• [Problem requirements]
None of the pictures should appear; the lines from the line containing "Places Review (224, 12)" through the last line of the listing must be repeated exactly.

• [Data in this exercise]
-- Opening Marker --

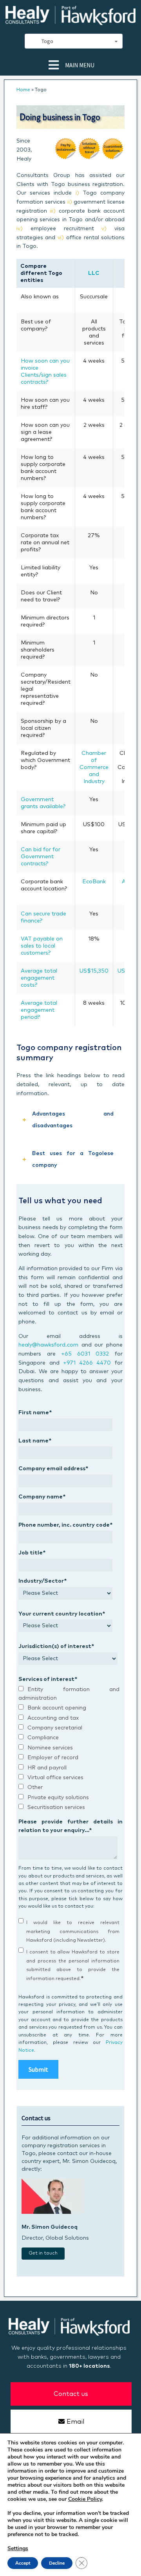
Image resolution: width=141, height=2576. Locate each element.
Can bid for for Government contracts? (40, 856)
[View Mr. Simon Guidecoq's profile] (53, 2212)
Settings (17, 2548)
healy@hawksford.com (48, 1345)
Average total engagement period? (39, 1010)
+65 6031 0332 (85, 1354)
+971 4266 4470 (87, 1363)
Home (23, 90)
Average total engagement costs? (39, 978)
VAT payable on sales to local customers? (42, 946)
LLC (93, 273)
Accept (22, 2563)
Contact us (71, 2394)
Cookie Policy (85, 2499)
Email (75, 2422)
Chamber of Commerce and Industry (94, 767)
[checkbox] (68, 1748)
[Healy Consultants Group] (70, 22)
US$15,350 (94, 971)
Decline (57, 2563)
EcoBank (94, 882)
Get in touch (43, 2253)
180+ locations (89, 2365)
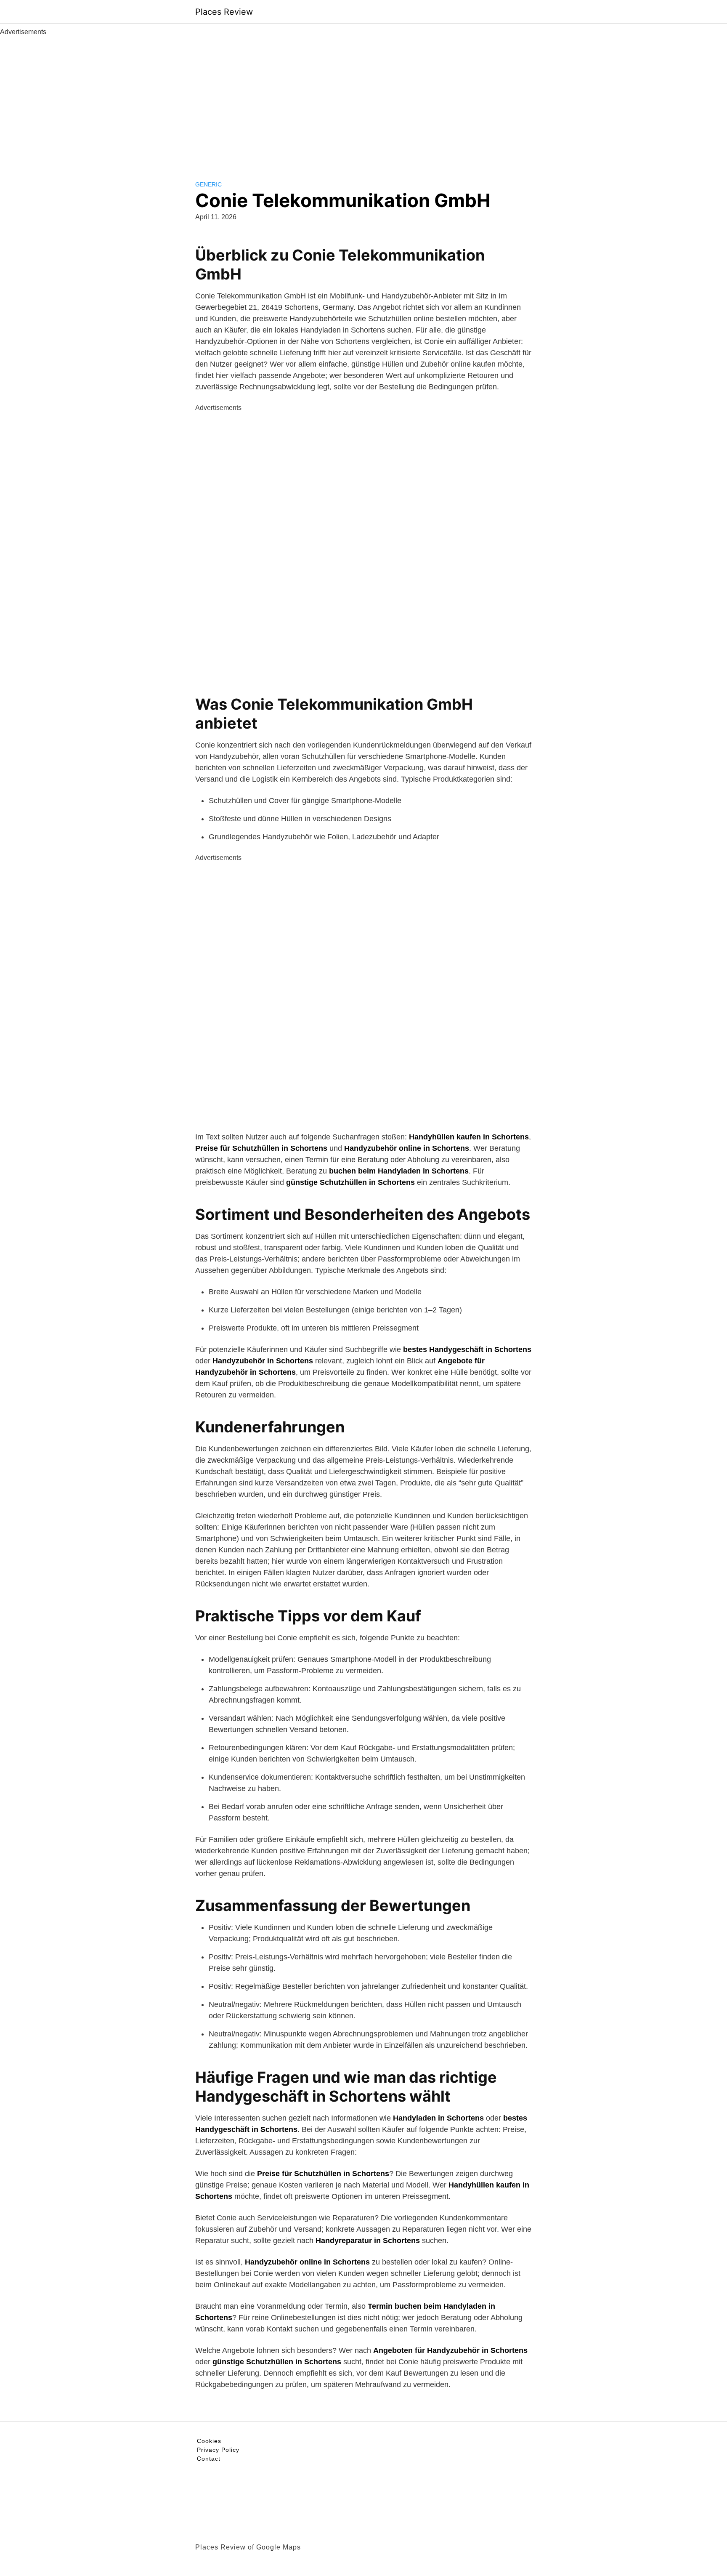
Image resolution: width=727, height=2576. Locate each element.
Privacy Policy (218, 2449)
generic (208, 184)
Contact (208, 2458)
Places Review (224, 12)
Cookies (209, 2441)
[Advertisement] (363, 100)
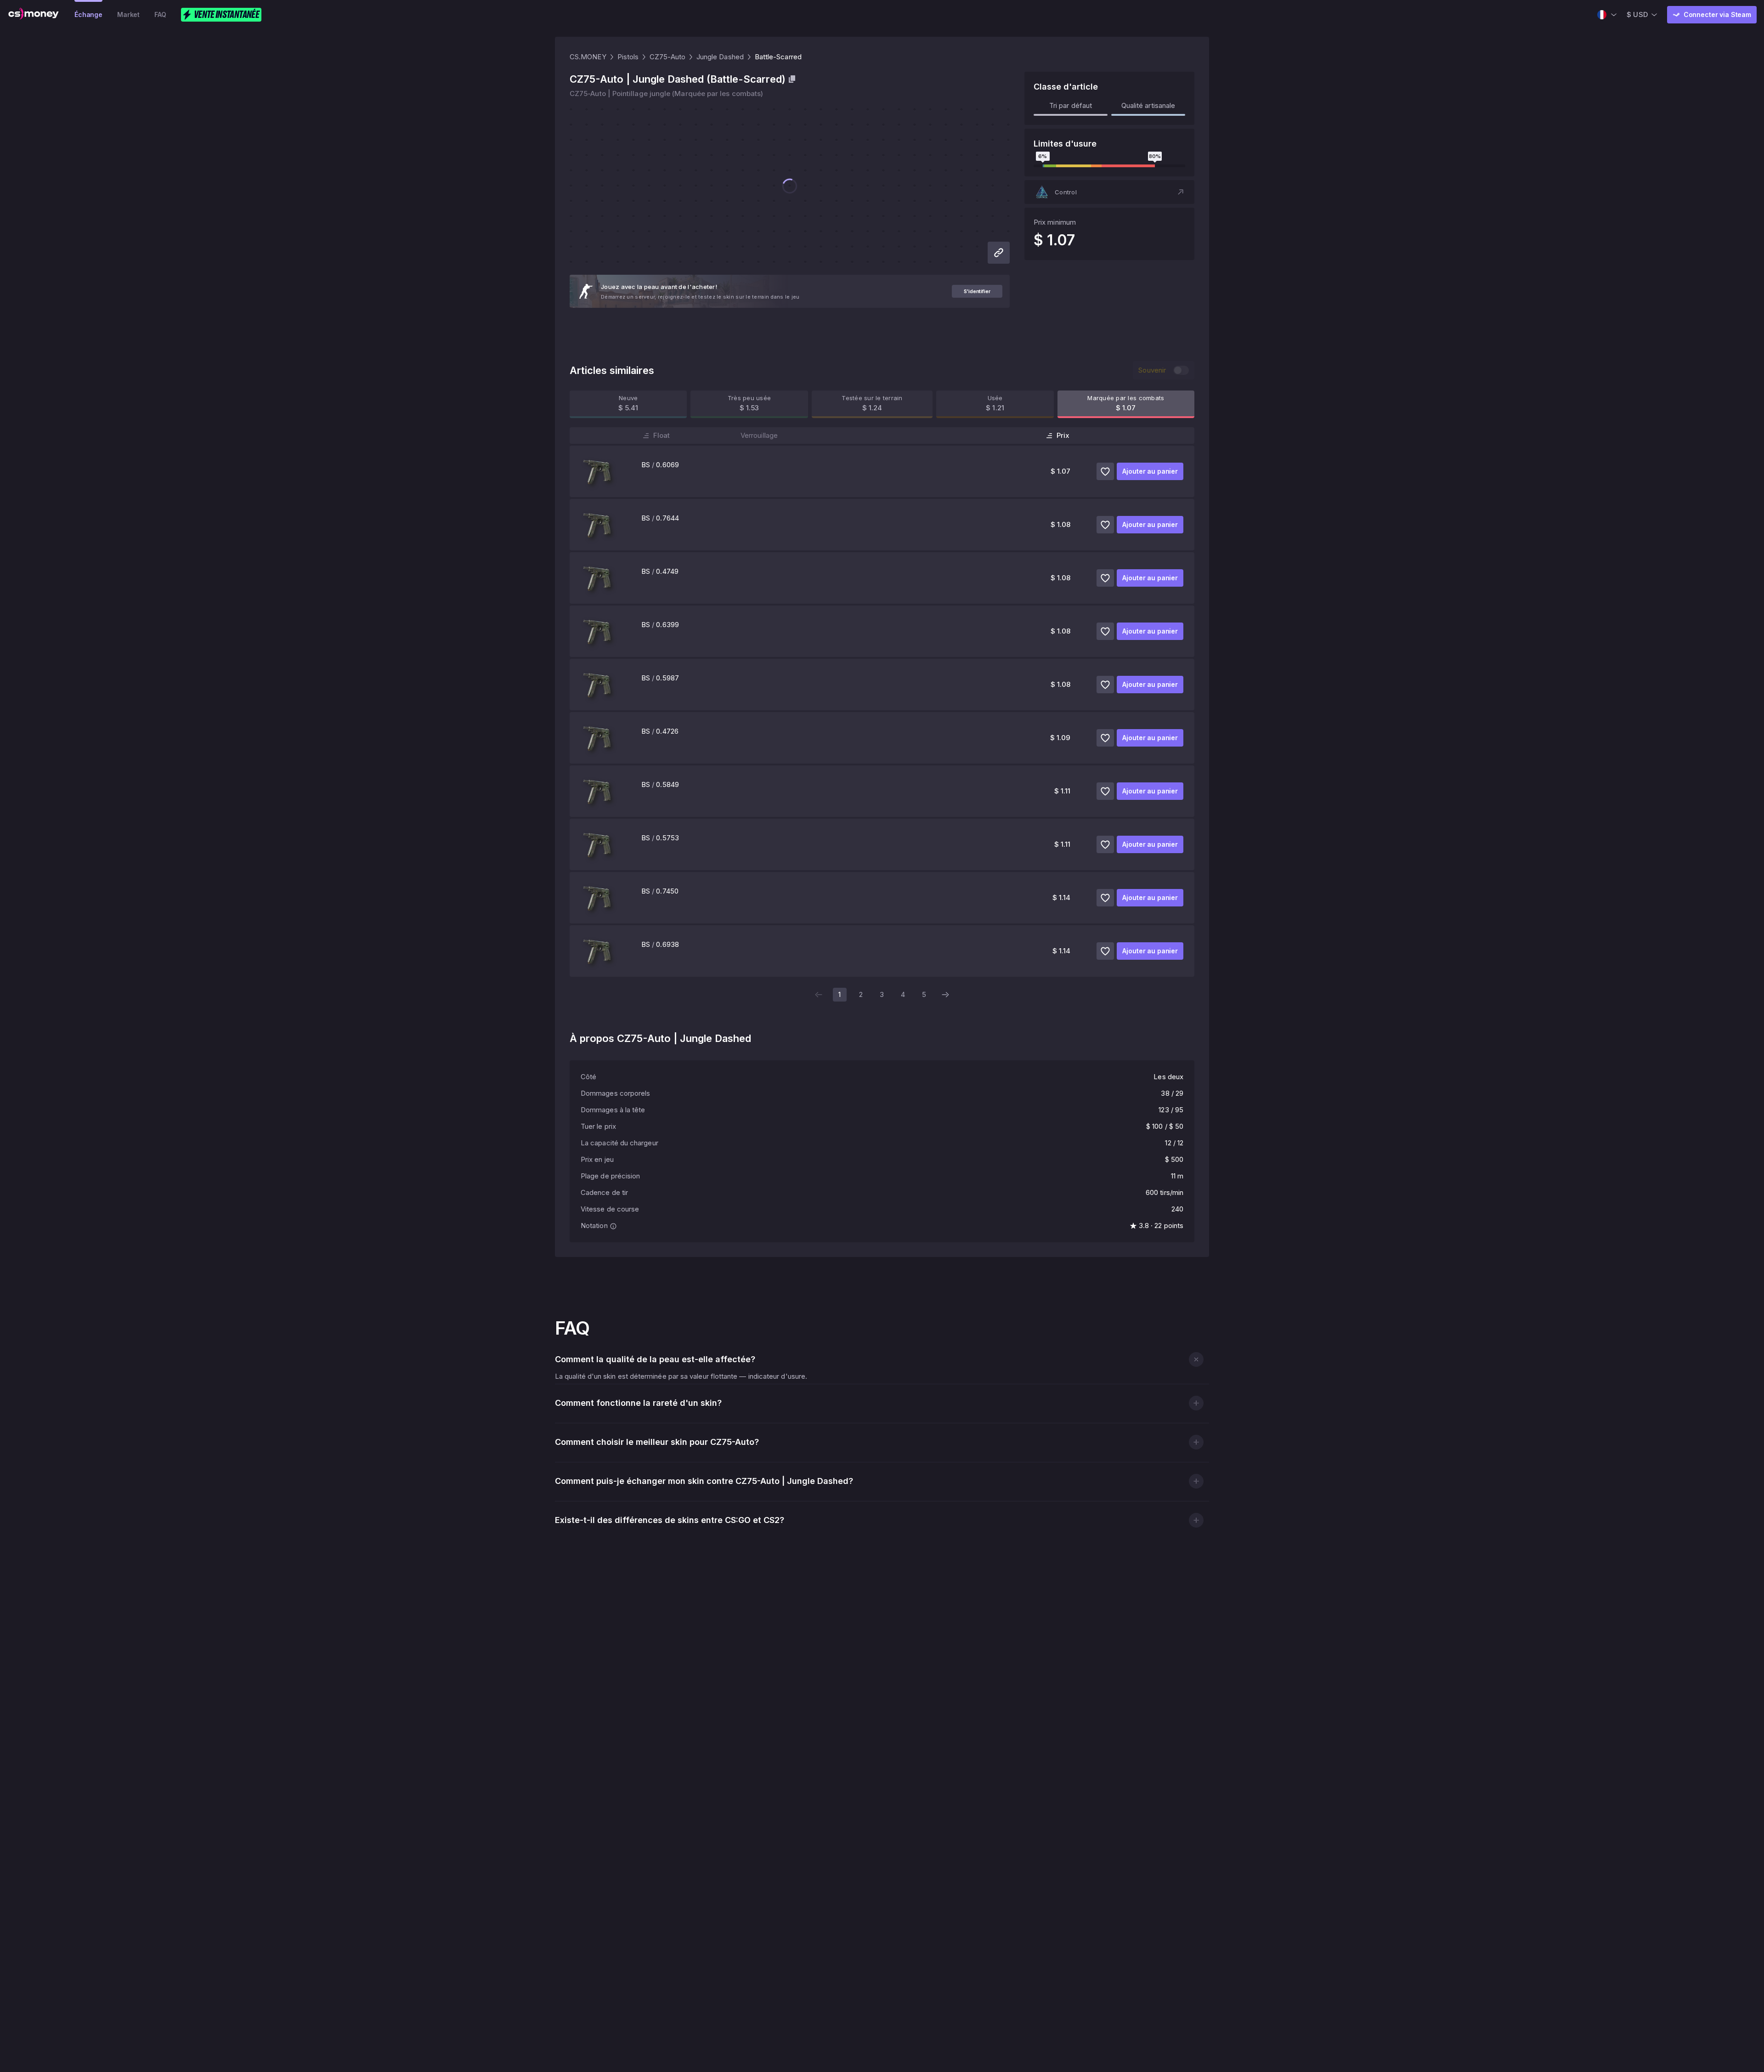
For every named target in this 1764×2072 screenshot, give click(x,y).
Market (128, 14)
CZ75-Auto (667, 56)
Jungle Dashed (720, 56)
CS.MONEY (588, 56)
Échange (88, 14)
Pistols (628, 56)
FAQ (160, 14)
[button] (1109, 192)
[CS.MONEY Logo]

-- Closing Marker --

• [Solution to this exercise]
Places Review (224, 12)
Cookies (209, 2441)
[Advertisement] (363, 100)
For every named target in this 1764×2072 screenshot, give click(x,y).
Market (128, 14)
CZ75-Auto (667, 56)
Jungle Dashed (720, 56)
CS.MONEY (588, 56)
Échange (88, 14)
Pistols (628, 56)
FAQ (160, 14)
[button] (1109, 192)
[CS.MONEY Logo]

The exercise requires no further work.